Market Deep Dive: Economic uncertainties shake global markets and digital assets

 

The week was rife with events that shaped both the traditional financial space and the crypto industry.

On the macro front, the Central Bank of China made waves on Monday with an unexpected 15 basis point reduction (to 2.50%) in interest rates, dragging the Chinese yuan down to its lowest level since November of last year. This rate adjustment appears to be a response to the recent economic data, which signals deterioration.

The real estate sector experienced an 8.5% downturn in investments YoY, and unemployment for those aged 16-24 hit 21.30% in June, with unofficial estimates suggesting it could be as high as 50%. Consequently, the announcement of Peking that they no longer will publish figures on youth unemployment starting with immediate effect is fueling concerns about China’s economy. Compounding these issues, China’s real estate giant, Country Garden, is struggling with a $194 billion debt, while indicators suggest that the financial sector, especially real estate-invested asset managers, is also strained.

On Tuesday, US Retail Sales for July also brought surprises, with a 0.7% MoM rise, overtaking the 0.4% consensus and surpassing the previous month’s 0.3%. This, along with the stronger core retail sales figures, led to a spike in the 10-year Treasury yields: to a 2023 high of 4.27%, indicating a robust US economy with a reduced likelihood of imminent rate cuts.

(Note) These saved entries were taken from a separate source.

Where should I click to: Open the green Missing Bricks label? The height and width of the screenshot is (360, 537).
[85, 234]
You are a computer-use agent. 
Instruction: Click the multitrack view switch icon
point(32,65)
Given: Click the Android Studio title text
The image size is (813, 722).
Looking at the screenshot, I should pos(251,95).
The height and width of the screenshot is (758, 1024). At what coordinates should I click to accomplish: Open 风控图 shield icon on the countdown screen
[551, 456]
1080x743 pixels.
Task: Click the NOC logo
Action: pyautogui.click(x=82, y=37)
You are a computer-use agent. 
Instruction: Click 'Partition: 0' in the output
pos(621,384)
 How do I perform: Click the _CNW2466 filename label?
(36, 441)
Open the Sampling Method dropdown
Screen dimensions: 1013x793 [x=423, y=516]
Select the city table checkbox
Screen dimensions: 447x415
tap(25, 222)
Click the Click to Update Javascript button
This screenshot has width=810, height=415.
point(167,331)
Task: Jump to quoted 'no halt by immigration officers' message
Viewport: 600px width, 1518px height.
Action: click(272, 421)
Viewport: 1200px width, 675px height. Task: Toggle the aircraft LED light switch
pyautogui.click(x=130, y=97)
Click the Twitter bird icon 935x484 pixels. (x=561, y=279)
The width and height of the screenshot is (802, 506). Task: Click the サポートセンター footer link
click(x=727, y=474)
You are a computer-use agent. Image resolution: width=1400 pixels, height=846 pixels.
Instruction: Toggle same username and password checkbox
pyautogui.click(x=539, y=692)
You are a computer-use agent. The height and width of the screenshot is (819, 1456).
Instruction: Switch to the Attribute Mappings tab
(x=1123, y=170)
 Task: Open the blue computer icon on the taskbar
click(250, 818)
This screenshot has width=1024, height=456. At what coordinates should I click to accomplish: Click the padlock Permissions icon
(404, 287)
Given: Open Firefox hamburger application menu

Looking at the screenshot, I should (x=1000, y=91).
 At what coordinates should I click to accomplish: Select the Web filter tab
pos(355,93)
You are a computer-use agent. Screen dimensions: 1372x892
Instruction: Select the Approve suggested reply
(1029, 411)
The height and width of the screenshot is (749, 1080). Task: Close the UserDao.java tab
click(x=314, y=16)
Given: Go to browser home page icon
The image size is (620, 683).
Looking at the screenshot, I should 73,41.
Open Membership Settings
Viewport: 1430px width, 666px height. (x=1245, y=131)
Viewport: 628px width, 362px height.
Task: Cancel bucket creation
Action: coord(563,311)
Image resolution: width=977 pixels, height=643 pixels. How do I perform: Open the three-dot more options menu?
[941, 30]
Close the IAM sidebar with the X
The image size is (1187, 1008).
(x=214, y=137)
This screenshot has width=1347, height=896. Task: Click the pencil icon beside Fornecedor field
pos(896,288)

On Wednesday, FOMC minutes expressed fears about the persistent pace of inflation, suggesting that additional rate hikes might be necessary if conditions do not change. Markets saw this as a bearish signal, and while bitcoin lost its 29k resistance level, the S&P 500 Index closed negatively. This brings me to another point, which shows that by mid-August, the 30D correlation of BTC with the S&P 500 had increased to 41%, and with US investment-grade bonds, it reached 33%.

In the labyrinth of the crypto sector’s financial intricacies, the bankrupt companies, FTX and Genesis, have reached a settlement, slashing FTX’s initial $4 billion claim to $175 million. This step aids in simplifying their financial restructurings; then again, FTX’s outstanding debt to Genesis is around $226 million.

During the first three days of the week, BTC mainly traded in the range of USD 29,600 and 29,000, while ETH traded in the USD 1,815-1,845 range. While some bearish crypto signals came in on Wednesday after the FOMC minutes, the crypto market experienced one of its steepest single-day declines of the year on Thursday. BTC and ETH plummeted to lows of $25,000 and $1,540, respectively, before recovering slightly to trade around $26,500 and $1,690.

Factors such as Evergrande’s bankruptcy declaration in New York and a WSJ disclosure about SpaceX divesting its BTC assets worth $373M added to the turmoil. In the last 24 hours, crypto traders faced liquidations of over $1.04bn, reaching its highest level in a day since June 2022.

The 30-day at-the-money implied volatility for BTC has increased more than 14% to 49%, while the ATM volatility of ETH rose 13% to 42%. The negative spread between BTC and ETH options reinforces last week’s assumption that ETH’s price may be more stable in August compared to BTC.